Federal financial regulators appear to be on the verge of reining in one of the most popular mortgages in hot housing markets nationwide -- loans that allow 1 percent to 2 percent payment rates leading to "negative amortization."
In a speech last week to the Consumer Federation of America, Comptroller of the Currency John C. Dugan hinted strongly that banks and their mortgage subsidiaries can expect significantly toughened rules for 2006 governing "payment-option" home loans. Payment-option mortgages have accounted for about a third of all new home loans originated by some major lenders this year. They are especially popular in high-price, high-appreciation markets on the west and east coasts because their low payments permit buyers to purchase costly properties they would otherwise be unable to afford.
Payment-option mortgages typically carry 30-year terms, but allow up to five years of reduced rates as one of several optional payment plans. The other two options allow interest-only monthly payments or fully amortizing payments including principal reduction. About 70 percent of borrowers choose the minimum payment option, according to mortgage securities research.
When a buyer pays the minimum rate, the loan balance increases rather than decreases. A $400,000 original loan balance might balloon into a debt of $440,000, for example. The deferred principal and interest payments get tacked onto the homeowner's total debt on the mortgage, a process known as negative amortization.

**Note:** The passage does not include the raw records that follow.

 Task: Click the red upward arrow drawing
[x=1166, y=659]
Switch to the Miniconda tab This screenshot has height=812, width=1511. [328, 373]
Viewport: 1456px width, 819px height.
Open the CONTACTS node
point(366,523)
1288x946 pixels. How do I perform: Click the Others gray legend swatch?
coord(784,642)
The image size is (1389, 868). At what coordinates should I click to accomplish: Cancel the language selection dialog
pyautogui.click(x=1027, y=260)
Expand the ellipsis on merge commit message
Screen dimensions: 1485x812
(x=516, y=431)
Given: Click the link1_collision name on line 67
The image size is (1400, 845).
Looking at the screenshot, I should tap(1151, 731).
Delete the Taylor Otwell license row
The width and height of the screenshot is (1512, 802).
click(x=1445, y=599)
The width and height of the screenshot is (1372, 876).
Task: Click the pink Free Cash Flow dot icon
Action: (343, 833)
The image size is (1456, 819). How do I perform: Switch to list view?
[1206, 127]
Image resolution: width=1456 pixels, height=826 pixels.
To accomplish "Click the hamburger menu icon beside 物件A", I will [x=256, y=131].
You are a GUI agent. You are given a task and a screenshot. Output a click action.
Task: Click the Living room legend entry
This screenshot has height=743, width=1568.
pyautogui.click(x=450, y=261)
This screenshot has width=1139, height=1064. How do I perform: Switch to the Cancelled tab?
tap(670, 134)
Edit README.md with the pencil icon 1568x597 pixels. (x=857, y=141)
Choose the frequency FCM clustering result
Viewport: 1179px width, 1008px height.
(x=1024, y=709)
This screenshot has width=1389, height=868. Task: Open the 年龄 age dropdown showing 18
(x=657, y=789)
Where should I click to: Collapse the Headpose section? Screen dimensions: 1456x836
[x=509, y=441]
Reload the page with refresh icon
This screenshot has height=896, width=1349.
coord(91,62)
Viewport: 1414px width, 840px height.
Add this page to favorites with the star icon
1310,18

Though many lenders restrict the total amount of negative amortization to 15 percent above the starting balance, federal regulators worry that tens of thousands of borrowers may be accumulating heavy debt loads on houses with the expectation that double-digit appreciation will bail them out.
But Dugan warned, "If real estate prices decline -- and there already is evidence of softening in some markets -- these borrowers could face the bleak prospect of loan balances that exceed the value of the underlying properties."
Payment-option plans have another major worrisome aspect, in Dugan's view: "payment shocks" of 50 percent to 100 percent looming just over the horizon. For example, a $360,000 payment-option loan with an underlying rate of 6 percent and a five-year payment-reset deadline would push a borrower's monthly payments up by 50 percent in year six, even assuming no increase in market rates, Dugan said. "If rates rise to just 8 percent, the payment increase when amortization (principal reduction) begins would [be] nearly double."
Financial regulators worry that thousands of borrowers might not be able to handle the abruptly higher mortgage payouts and would be forced to sell or default.
"Is this an appropriate product to mass-market to customers who may be looking at the less than fully amortizing minimum payment as the only way to afford a large mortgage?" Dugan said.
His clear implication was no -- a conclusion with huge potential significance for the real estate market. Dugan's office heads the Treasury Department's main regulatory oversight unit for national banks and their mortgage subsidiaries. If it directs banks and mortgage companies to stop making negative-amortization loans or sharply cut back on them -- as it did several years ago with negative-amortization plans for credit card accounts -- banks nationwide could shut off the spigots for such loans.
That, in turn, would cut off a key tool being used by buyers to qualify for high-cost homes. Prices on those houses would either have to decline to more affordable levels, or sales would plummet. Either way, it would be painful.
No drastic shut-off of that sort is expected from financial regulators. But a task force of regulatory agencies headed by Dugan's office has been studying mass-marketed creative financing products -- payment-options, interest-only, "stated income" and other minimal-documentation loans -- for the past several months.
The task force is expected to issue new guidance to banks and their mortgage subsidiaries by the end of this month on how to market, underwrite and service loans that carry elevated risks of borrower default.
Among the key focuses of the new rules, Dugan hinted, will be toughened standards on loan applicant suitability: If home buyers are not likely to be able to afford payments at higher than the minimal rate, lenders should not extend payment-option mortgages to them.
Lenders also will need to disclose all the high-risk scenarios -- declining property values, inability to handle payment increases and the dead-weight burdens of negative amortization -- that could harm borrowers. And they will need to have programs to deal with cut-rate loan deals that go belly-up.
The bottom line for 2006: Look for tougher standards on popular 1 percent and 2 percent minimum-payment plans, and fewer qualified buyers in high-cost markets where wild appreciation has been sustained in part by reality-bending rate-reduction programs.